Se puede entorpecer la acción del ARN mensajero (ARNm) que dirige la síntesis de proteínas y cursa entre el código genético y el ribosoma. El ARN mensajero se crea mediante la lectura de una de las hebras del ADN, aplicando las mismas interacciones entre ácidos nucleicos, o pares de bases, que mantiene unida la doble hélice. La molécula de ARNm lleva entonces el mensaje al ribosoma, donde se sintetiza una proteína a través del proceso de traducción. Puesto que cada ARNm codifica una proteína específica y difiere de otros ARNm, se cuenta con la posibilidad de forjar otras interacciones entre pequeñas moléculas orgánicas -esto es, no proteínas- y ARNm específicos. Es ni más ni menos lo que se les ha ocurrido a químicos de Parke-Davis para combatir la infección de VIH. Tras identificar moléculas que se unen a una parte de una secuencia de ARNm, evitan que ésta interaccione con una proteína activadora necesaria, inhibiendo así la replicación del VIH. Semejante logro experimental debería incitar nuevos estudios sobre el ARNm en la búsqueda de fármacos.

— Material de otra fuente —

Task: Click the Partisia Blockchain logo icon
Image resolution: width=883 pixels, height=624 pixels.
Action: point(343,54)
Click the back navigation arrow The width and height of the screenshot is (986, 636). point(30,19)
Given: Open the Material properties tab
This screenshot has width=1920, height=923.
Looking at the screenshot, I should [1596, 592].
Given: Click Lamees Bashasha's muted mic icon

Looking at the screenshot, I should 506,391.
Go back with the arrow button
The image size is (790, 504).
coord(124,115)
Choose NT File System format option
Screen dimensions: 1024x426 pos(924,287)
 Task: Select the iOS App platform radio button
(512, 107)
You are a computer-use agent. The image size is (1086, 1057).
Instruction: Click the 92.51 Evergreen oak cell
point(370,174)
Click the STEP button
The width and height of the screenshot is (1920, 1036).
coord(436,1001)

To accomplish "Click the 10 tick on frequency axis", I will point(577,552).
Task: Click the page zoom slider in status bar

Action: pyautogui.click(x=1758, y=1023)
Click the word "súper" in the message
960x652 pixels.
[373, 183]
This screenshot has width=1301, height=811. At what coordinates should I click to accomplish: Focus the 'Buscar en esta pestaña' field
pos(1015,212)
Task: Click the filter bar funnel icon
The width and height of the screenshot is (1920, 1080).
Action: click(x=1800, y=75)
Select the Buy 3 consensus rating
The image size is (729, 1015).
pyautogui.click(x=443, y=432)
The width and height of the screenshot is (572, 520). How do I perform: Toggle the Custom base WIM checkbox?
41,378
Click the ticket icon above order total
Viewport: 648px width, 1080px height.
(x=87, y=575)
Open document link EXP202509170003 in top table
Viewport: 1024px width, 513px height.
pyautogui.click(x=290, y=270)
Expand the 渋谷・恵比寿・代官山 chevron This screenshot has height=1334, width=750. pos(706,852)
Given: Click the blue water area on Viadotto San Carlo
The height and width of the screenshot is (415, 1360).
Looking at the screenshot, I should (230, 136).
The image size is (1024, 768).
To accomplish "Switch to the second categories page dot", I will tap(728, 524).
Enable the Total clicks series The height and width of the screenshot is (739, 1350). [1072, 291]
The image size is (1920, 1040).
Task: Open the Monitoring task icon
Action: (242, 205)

Se trabaja con similar empeño en el dominio de la terapia antisentido. Al generar secuencias de nucleótidos con una secuencia específica de ARNm, encierran dicho ácido nucleico. De esta manera, el ARNm no puede liberarse del fármaco; o se destruye o queda inactivo. Aunque la FDA ha aprobado ya el primer fármaco antisentido para infecciones del citomegalovirus en el hombre, este tipo de medicamentos no han tenido éxito en las infecciones bacterianas, por diversas razones, entre ellas la toxicidad y la dificultad de que el fármaco alcance una concentración adecuada en el sitio de la infección. Pese a todo, se trata de un campo promisorio.

De lo que no cabe duda es de que todos estos planteamientos genómicos facilitan la identificación y evaluación de una gama de objetivos biológicos contra los que pueden dirigirse moléculas eficaces. Quedan descartados, por nocivos, numerosos antibióticos desarrollados en el siglo XX. Pero al comparar la secuencia génica del objetivo potencial con los genes que se encuentran en el hombre, se pueden identificar genes exclusivos de las bacterias; una vez acotados, se puede concentrar la atención sobre ellos. Igualmente, al comparar la secuencia génica de un objetivo con las de otras bacterias, es posible evaluar la selectividad de un fármaco. Una secuencia objetivo que aparece en todas las bacterias habría de generar, con probabilidad, un antibiótico activo contra muchas bacterias diferentes; vale decir, un antibiótico de amplio espectro. Por el contrario, una secuencia objetivo que aparece sólo en el genoma de algunas bacterias generaría un antibiótico de margen estrecho.

Si los médicos descubren en una fase temprana la cepa bacteriana causante de la infección, pueden afinar y recetar un antibiótico de espectro limitado. Puesto que el medicamento afectará sólo a un subgrupo de la población bacteriana, la presión de selección para desarrollar resistencia será escasa. Los avances en replicación rápida del ADN y en la obtención de perfiles de transcripción podrán hacer que pronto la identificación de cepas bacterianas constituya un protocolo rutinario. Aunque el cuadro parezca ahora más nítido que años atrás, conviene no perder de vista que, en biología, la carrera armamentística no es cosa nueva. A cada contraataque del hombre le seguirá una respuesta de la bacteria, del tipo que sea; a veces le basta con cambiar un átomo de un aminoácido.